TAREFA PROPOSTA 1 - No texto sobre a tortura como crime comum, qual câmara do TJMG suscitou o incidente de uniformização?
TAREFA PROPOSTA 2 - Prossiga o texto sobre a tortura como crime comum a partir do ponto em que ele termina.

SELEÇÃO -
========================================================================

O Tribunal de Justiça de Minas Gerais (TJMG) uniformizou a
jurisprudência da Casa para reconhecer a natureza comum do crime de
tortura. Isso significa entender que a tortura pode ser praticada por
qualquer pessoa, não sendo necessária a condição de agente público para
ser caracterizada. A decisão é da Câmara de Uniformização de
Jurisprudência Criminal do TJMG e foi publicada em 30 de outubro último.
O incidente de uniformização, recurso por meio do qual se buscou
unificar o entendimento do TJMG sobre o assunto, foi suscitado pela 2ª
Câmara Criminal, que acolheu parecer do Ministério Público nesse sentido
– o pedido foi feito pelo procurador de justiça Antônio Sérgio Tonet. O
objetivo foi fixar o entendimento de que configura crime comum o delito
previsto no artigo 1º, inciso II, da Lei 9.455/97 – “submeter alguém,
sob sua guarda, poder ou autoridade, com emprego de violência ou grave
ameaça, a intenso sofrimento físico ou mental, como forma de aplicar
castigo pessoal ou medida de caráter preventivo”.
Com essa decisão, agressões contra crianças, idosos, deficientes
físicos ou enfermos, muitas vezes classificadas como maus-tratos ou
lesões corporais, poderão ser qualificadas como tortura, recebendo penas
maiores.
Enquanto o incidente de uniformização era apreciado pelo TJMG, todos
os processos dessa natureza que estavam na Casa ficaram suspensos,
aguardando o julgamento do incidente.
Imposição de sofrimento
“A tortura se consuma com a imposição de sofrimento físico ou mental,
pouco importando a natureza da declaração, confissão ou informação
pretendidas, se penal, comercial, pessoal, etc. Por isso, qualquer
pessoa pode ser sujeito ativo, tanto o funcionário público como o
particular”, declarou em seu voto o desembargador Júlio Cézar Gutierrez.
Com o mesmo entendimento, o desembargador Armando dos Anjos afirmou:
“(...) Tenho para mim, data venia, que o crime de tortura é crime comum e
pode ser praticado por qualquer pessoa, desde que ela seja responsável
por outra, ou seja, pelo ‘garante’ sujeito passivo, ou melhor, por
aquele que tem a guarda ou vigilância, poder ou autoridade, de fato ou
de direito”.
O desembargador Pedro Coelho Vergara e a desembargadora Kárin
Emmerich tiveram o mesmo entendimento, avaliando ser a tortura um crime
comum.

========================================================================

(Entradas de dados)
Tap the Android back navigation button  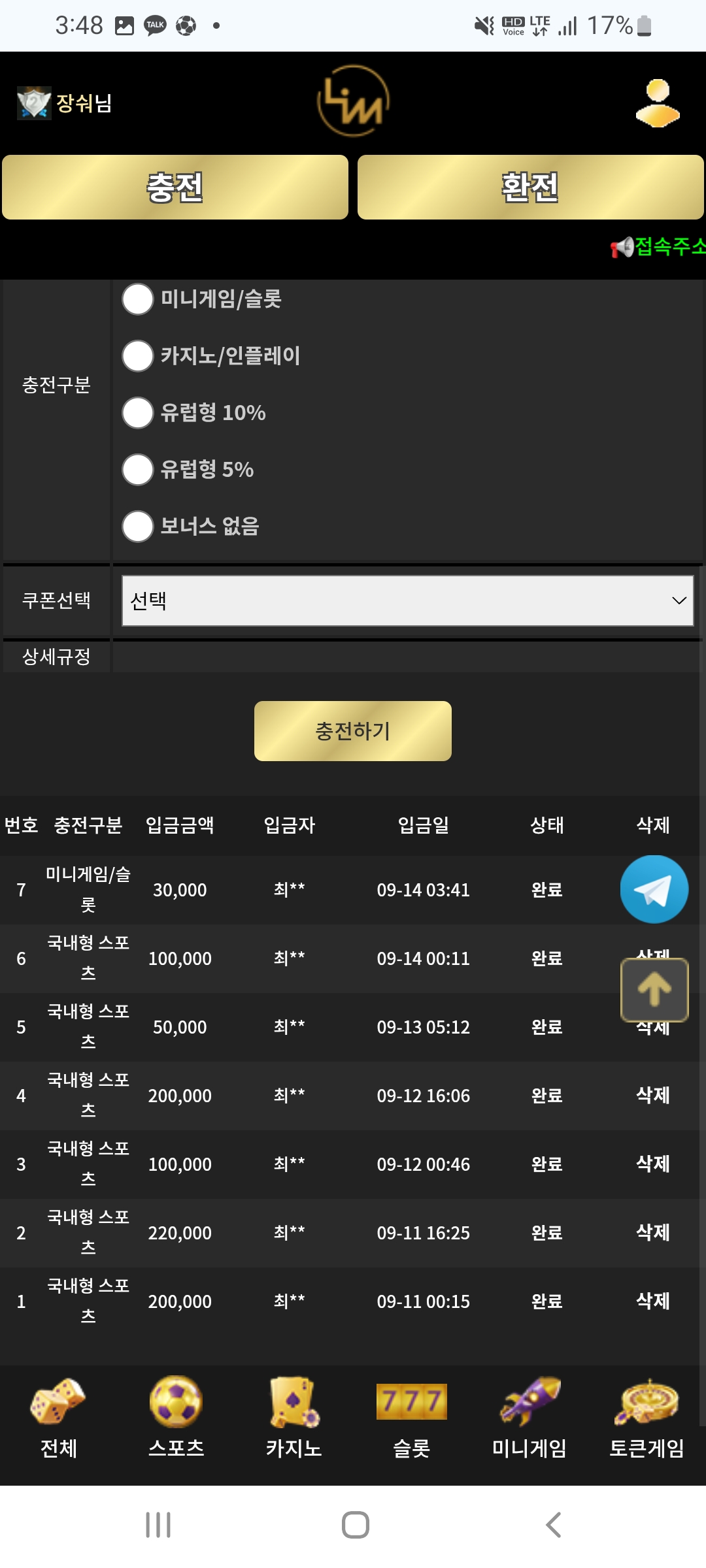(x=553, y=1525)
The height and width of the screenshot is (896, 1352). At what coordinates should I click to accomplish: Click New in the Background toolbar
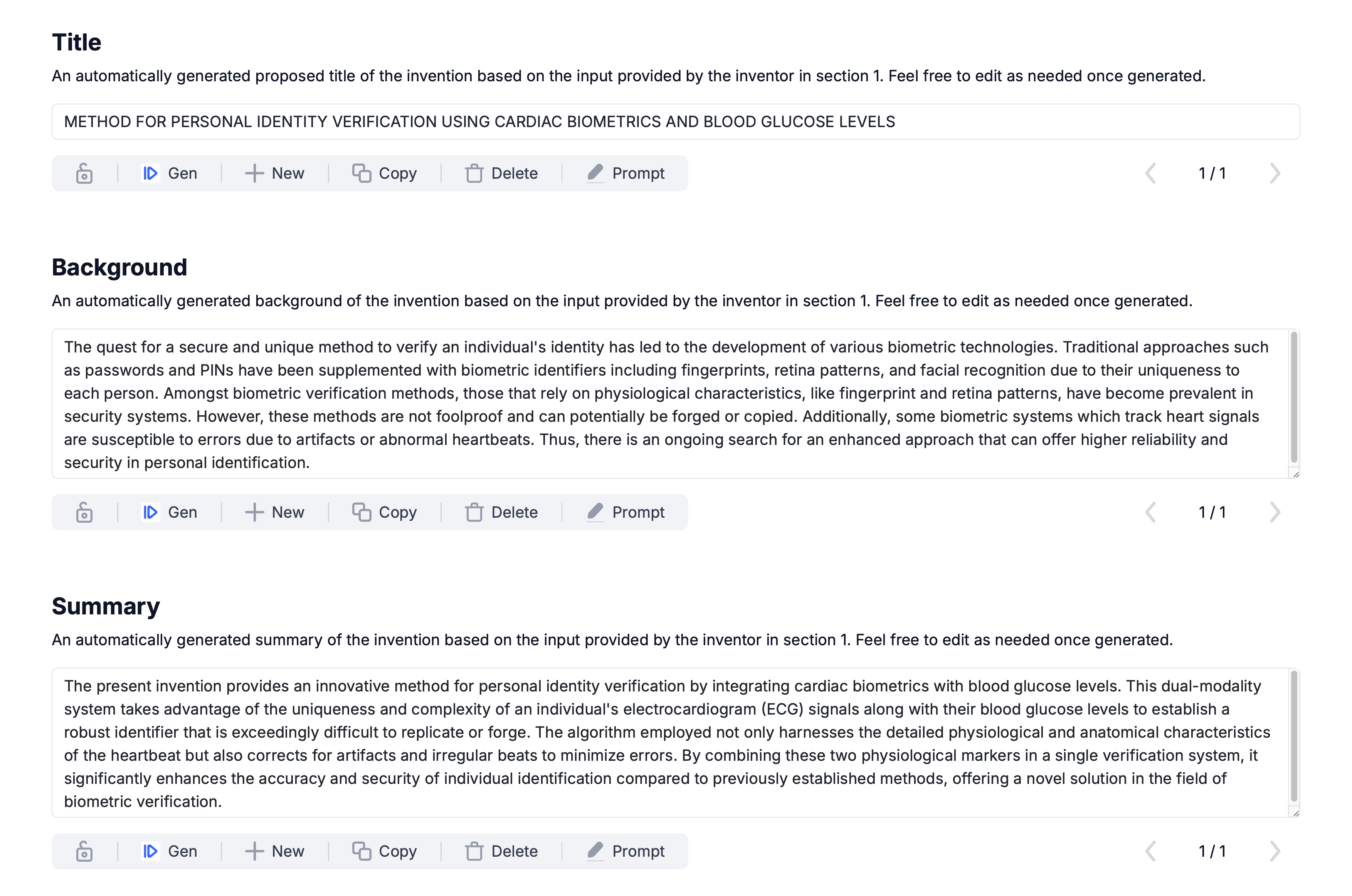(274, 512)
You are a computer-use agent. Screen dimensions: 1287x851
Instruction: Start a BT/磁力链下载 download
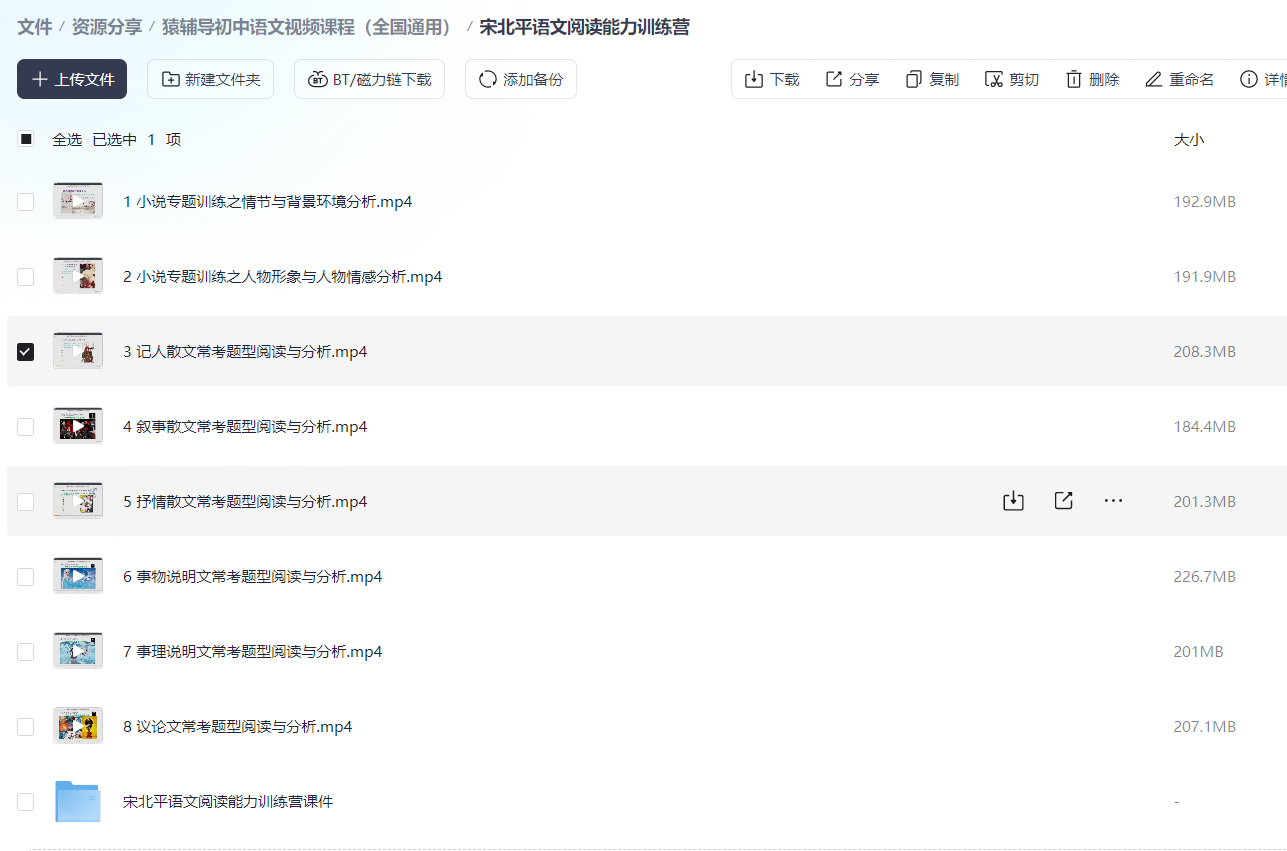[x=369, y=79]

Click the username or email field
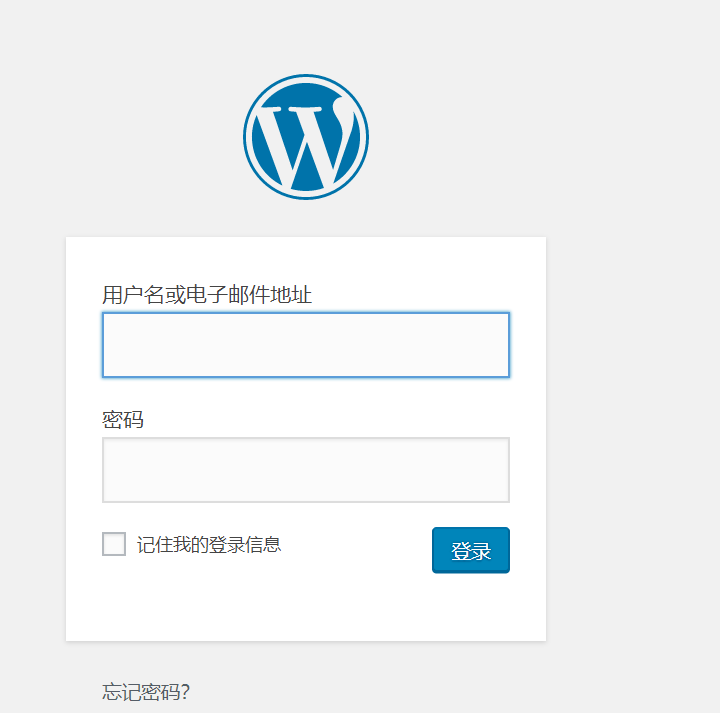point(306,345)
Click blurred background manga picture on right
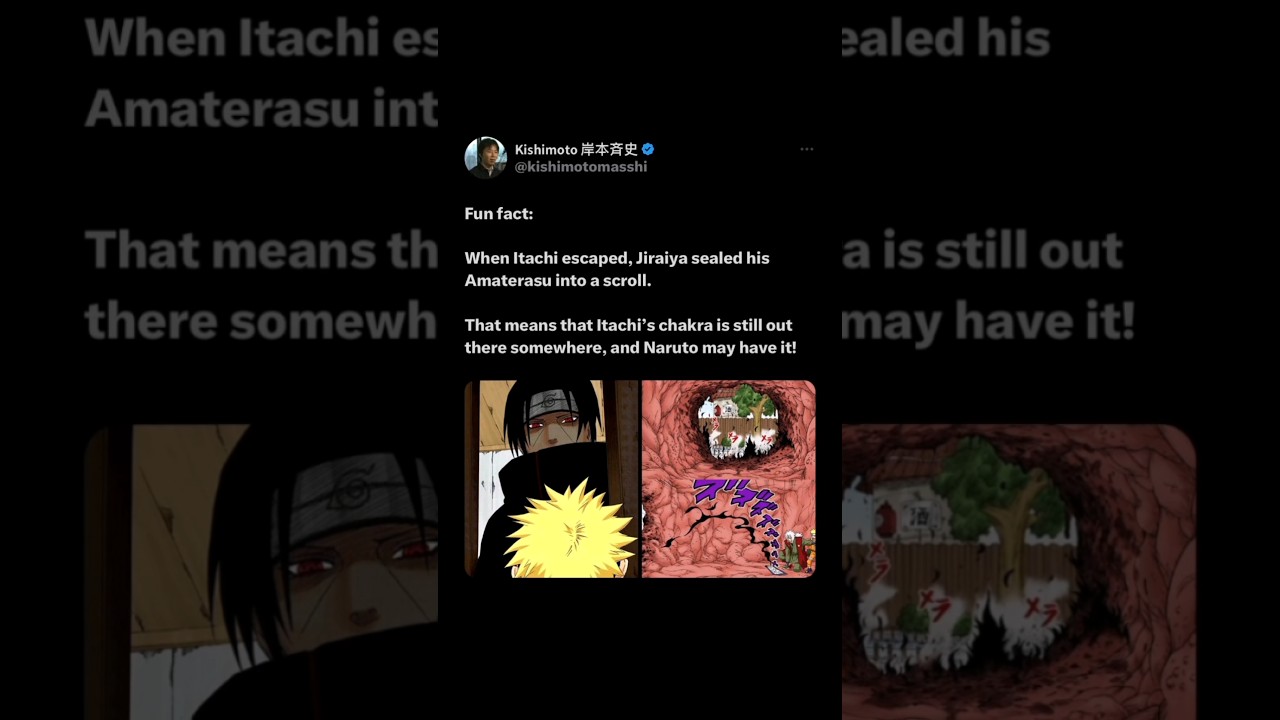 click(x=1019, y=572)
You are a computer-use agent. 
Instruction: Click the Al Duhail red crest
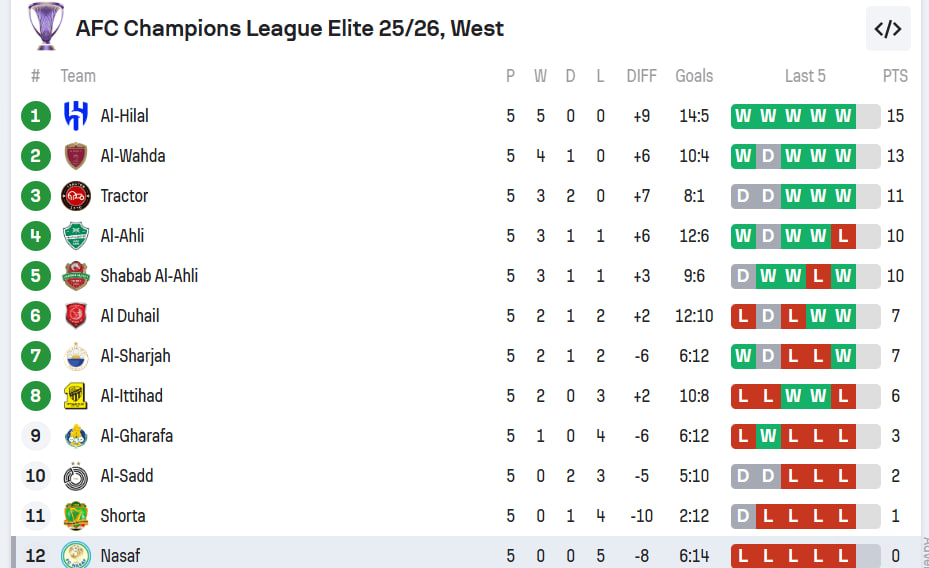[x=76, y=316]
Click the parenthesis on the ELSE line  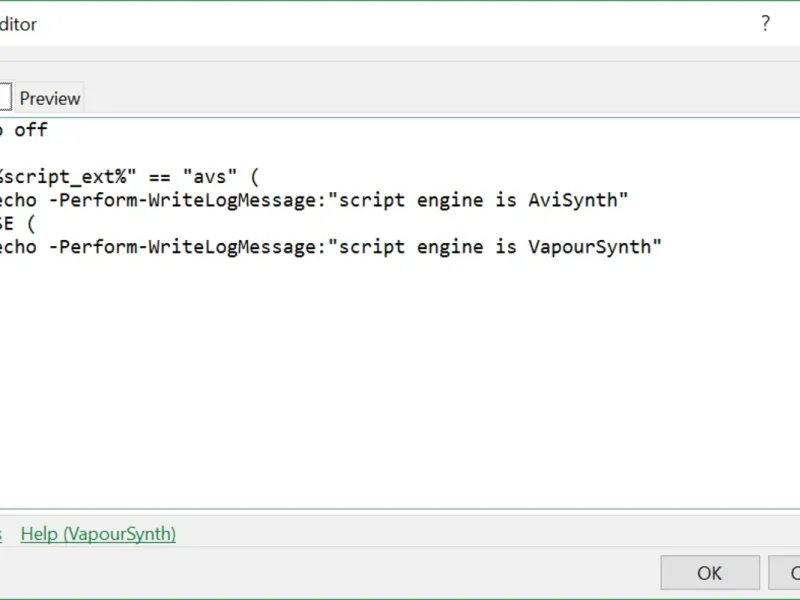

========================================================================

RESPOSTA 1 - A 2ª Câmara Criminal.

RESPOSTA 2 -
Votos divergentes
A desembargadora Márcia Milanez, relatora, teve entendimento
diferente. Em seu voto, ela afirmou que considerar a tortura como crime
comum seria desconsiderar disposições veiculadas em tratados
internacionais ratificados pelo Brasil, “que teriam status de norma
constitucional, especialmente a Convenção contra a Tortura e outros
Tratamentos ou Penas Cruéis, Desumanos ou Degradantes, de 1984”.
De acordo com a relatora, a convenção define tortura como “qualquer
ato pelo qual dores ou sofrimentos agudos, físicos ou mentais são
infligidos intencionalmente a uma pessoa” e estabelece que tais
agressões são perpetradas por “funcionário público ou outra pessoa no
exercício de funções públicas, ou por sua instigação, ou com o seu
consentimento ou aquiescência”.
Os desembargadores Matheus Chaves Jardim e Marcílio Eustáquio Santos votaram de acordo com a relatora, mas foram votos vencidos.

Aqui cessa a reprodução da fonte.